◆ Work instructions
With the line that contains "Taifun (339, 748)" as the final line, return every line from the start of the data below exactly.

◆ Dataset items
....................

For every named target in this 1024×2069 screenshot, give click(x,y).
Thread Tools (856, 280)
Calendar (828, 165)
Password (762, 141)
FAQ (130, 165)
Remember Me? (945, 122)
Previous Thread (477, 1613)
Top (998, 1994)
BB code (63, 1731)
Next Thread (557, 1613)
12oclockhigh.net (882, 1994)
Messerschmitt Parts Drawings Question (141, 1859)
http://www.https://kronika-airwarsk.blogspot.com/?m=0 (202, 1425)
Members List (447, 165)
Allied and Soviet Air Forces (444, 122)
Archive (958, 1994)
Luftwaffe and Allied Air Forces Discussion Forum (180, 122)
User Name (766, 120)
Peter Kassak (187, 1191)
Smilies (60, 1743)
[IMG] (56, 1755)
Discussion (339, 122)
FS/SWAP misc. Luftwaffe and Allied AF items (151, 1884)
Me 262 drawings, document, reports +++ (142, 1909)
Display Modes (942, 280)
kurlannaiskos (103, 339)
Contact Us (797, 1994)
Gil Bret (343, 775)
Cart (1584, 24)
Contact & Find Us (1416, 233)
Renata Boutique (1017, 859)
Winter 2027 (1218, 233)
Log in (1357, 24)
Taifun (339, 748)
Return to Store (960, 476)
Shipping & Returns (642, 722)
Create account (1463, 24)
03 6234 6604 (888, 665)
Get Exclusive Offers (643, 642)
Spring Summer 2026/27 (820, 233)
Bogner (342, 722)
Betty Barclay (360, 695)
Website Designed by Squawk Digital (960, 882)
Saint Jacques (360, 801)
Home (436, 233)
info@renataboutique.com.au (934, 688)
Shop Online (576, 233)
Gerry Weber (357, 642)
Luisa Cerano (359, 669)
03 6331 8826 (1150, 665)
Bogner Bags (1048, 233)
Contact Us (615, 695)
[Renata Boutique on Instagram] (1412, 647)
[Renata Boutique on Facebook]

....................

◆ Task output
For every named target in this 1024×2069 screenshot, give click(x,y).
Thread Tools (856, 280)
Calendar (828, 165)
Password (762, 141)
FAQ (130, 165)
Remember Me? (945, 122)
Previous Thread (477, 1613)
Top (998, 1994)
BB code (63, 1731)
Next Thread (557, 1613)
12oclockhigh.net (882, 1994)
Messerschmitt Parts Drawings Question (141, 1859)
http://www.https://kronika-airwarsk.blogspot.com/?m=0 (202, 1425)
Members List (447, 165)
Allied and Soviet Air Forces (444, 122)
Archive (958, 1994)
Luftwaffe and Allied Air Forces Discussion Forum (180, 122)
User Name (766, 120)
Peter Kassak (187, 1191)
Smilies (60, 1743)
[IMG] (56, 1755)
Discussion (339, 122)
FS/SWAP misc. Luftwaffe and Allied AF items (151, 1884)
Me 262 drawings, document, reports +++ (142, 1909)
Display Modes (942, 280)
kurlannaiskos (103, 339)
Contact Us (797, 1994)
Gil Bret (343, 775)
Cart (1584, 24)
Contact & Find Us (1416, 233)
Renata Boutique (1017, 859)
Winter 2027 (1218, 233)
Log in (1357, 24)
Taifun (339, 748)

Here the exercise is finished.